_Dataset entries_:
= = = = =

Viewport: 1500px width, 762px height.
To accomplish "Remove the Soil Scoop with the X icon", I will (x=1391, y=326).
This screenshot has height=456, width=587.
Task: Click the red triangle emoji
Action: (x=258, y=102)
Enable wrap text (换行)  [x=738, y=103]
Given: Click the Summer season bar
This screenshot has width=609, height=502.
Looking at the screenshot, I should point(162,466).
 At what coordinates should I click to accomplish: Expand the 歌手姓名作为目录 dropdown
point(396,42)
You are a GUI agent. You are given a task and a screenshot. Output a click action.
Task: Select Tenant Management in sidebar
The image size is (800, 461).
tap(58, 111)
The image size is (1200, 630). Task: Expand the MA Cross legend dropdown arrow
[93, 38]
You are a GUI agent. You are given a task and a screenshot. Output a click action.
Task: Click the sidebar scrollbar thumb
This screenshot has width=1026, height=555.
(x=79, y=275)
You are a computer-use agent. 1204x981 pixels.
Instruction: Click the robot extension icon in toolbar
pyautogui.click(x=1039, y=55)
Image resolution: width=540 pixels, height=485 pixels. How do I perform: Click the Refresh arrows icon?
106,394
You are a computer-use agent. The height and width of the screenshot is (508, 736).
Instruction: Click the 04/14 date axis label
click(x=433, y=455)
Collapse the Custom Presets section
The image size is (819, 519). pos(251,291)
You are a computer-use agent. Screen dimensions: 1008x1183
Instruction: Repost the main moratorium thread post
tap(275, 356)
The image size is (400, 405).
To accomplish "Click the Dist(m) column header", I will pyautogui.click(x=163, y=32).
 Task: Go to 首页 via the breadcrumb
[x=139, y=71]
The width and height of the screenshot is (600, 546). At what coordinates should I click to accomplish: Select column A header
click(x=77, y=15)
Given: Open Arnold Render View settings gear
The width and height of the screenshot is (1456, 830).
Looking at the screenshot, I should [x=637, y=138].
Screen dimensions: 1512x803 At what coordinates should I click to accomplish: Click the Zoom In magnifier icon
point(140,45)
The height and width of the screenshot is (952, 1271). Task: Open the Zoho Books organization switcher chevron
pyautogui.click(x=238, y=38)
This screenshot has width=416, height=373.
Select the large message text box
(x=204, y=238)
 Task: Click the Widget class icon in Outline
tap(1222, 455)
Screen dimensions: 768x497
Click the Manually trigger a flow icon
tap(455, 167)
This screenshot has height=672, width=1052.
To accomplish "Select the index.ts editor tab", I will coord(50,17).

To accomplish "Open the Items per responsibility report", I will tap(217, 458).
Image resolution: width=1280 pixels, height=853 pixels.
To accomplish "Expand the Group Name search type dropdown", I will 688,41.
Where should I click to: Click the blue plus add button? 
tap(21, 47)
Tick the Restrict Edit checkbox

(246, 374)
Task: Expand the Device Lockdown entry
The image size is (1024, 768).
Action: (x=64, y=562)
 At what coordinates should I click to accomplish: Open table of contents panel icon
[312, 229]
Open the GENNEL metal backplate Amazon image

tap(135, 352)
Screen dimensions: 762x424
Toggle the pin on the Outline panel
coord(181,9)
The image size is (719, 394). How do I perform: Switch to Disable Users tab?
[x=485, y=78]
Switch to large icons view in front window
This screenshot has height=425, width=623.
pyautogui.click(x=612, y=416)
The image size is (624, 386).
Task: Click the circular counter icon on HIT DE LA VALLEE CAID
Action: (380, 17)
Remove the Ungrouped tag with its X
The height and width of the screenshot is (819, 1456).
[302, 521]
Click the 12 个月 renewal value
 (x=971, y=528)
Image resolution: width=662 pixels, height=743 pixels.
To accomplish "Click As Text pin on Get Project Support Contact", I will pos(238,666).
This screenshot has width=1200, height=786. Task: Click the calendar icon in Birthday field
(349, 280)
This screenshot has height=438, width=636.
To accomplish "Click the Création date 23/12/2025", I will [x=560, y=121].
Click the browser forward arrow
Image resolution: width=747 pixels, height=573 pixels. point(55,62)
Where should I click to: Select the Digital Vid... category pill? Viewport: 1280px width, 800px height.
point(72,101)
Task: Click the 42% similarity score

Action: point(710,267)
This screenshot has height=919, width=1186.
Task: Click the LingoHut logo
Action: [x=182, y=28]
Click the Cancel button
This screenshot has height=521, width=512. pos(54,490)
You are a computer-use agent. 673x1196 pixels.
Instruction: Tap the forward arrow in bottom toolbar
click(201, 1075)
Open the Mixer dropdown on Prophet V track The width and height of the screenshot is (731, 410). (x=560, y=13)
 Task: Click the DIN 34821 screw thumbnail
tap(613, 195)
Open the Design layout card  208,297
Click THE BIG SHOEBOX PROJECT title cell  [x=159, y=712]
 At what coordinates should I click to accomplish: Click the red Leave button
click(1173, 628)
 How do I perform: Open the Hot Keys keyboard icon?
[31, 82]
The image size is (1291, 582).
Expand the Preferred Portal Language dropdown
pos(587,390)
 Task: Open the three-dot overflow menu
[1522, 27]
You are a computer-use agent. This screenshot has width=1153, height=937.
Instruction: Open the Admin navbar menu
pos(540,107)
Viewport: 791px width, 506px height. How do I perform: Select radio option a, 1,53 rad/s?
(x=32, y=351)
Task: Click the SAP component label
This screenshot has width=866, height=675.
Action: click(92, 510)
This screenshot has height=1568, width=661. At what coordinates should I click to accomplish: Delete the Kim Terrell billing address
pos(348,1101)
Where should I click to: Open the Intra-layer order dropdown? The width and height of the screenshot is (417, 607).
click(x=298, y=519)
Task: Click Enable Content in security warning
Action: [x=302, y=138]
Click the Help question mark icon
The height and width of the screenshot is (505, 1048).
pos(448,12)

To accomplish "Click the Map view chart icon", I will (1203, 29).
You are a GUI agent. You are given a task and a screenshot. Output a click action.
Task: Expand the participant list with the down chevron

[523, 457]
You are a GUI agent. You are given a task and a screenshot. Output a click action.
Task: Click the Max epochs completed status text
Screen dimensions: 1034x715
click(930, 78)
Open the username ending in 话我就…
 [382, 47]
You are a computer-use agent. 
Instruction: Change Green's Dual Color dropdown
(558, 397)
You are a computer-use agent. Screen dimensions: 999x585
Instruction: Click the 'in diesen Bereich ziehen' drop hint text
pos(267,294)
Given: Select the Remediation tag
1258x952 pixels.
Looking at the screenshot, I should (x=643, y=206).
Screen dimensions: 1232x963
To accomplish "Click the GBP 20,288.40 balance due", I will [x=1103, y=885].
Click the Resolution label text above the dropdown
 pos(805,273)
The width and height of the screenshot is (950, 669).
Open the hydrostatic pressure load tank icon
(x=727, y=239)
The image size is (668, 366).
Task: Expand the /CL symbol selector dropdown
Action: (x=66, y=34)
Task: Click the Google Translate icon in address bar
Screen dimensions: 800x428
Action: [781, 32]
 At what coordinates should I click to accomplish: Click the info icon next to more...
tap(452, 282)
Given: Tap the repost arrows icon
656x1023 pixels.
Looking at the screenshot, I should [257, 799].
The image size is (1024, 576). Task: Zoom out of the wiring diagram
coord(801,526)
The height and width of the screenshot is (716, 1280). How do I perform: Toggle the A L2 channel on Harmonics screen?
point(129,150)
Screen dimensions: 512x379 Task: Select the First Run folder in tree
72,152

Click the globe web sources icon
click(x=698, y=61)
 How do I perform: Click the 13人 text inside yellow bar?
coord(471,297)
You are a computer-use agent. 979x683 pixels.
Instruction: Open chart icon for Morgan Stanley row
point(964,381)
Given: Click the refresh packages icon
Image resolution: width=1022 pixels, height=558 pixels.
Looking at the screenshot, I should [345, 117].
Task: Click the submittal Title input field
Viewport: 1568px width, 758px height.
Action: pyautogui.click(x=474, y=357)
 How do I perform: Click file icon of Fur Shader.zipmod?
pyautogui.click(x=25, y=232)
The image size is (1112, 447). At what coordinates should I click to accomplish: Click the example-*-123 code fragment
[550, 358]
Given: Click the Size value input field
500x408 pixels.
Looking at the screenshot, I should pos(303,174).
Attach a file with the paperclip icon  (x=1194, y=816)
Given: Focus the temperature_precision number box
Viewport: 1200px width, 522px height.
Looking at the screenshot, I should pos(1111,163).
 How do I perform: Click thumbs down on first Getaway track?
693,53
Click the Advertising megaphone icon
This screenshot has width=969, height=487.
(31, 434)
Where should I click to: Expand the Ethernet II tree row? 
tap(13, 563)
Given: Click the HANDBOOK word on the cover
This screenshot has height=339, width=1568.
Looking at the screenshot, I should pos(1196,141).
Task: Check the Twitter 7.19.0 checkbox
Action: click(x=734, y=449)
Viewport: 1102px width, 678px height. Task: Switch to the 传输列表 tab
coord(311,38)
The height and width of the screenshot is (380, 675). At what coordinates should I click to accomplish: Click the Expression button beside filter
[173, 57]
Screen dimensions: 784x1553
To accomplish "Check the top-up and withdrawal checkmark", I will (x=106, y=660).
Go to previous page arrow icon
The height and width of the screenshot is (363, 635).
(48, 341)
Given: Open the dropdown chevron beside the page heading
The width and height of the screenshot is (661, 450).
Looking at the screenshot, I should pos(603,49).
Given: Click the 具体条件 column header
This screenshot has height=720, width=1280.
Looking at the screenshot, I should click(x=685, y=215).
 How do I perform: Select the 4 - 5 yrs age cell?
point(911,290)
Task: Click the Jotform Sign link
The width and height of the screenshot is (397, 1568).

= = = = =

_EXERCISE OBJECTIVE_: Look above for the line that contains "Open the Mixer". Starting there, transcribe every line exactly until you have copied the line that contains "The image size is (1291, 582).".

_REPLY_:
Open the Mixer dropdown on Prophet V track The width and height of the screenshot is (731, 410). (x=560, y=13)
 Task: Click the DIN 34821 screw thumbnail
tap(613, 195)
Open the Design layout card  208,297
Click THE BIG SHOEBOX PROJECT title cell  [x=159, y=712]
 At what coordinates should I click to accomplish: Click the red Leave button
click(1173, 628)
 How do I perform: Open the Hot Keys keyboard icon?
[31, 82]
The image size is (1291, 582).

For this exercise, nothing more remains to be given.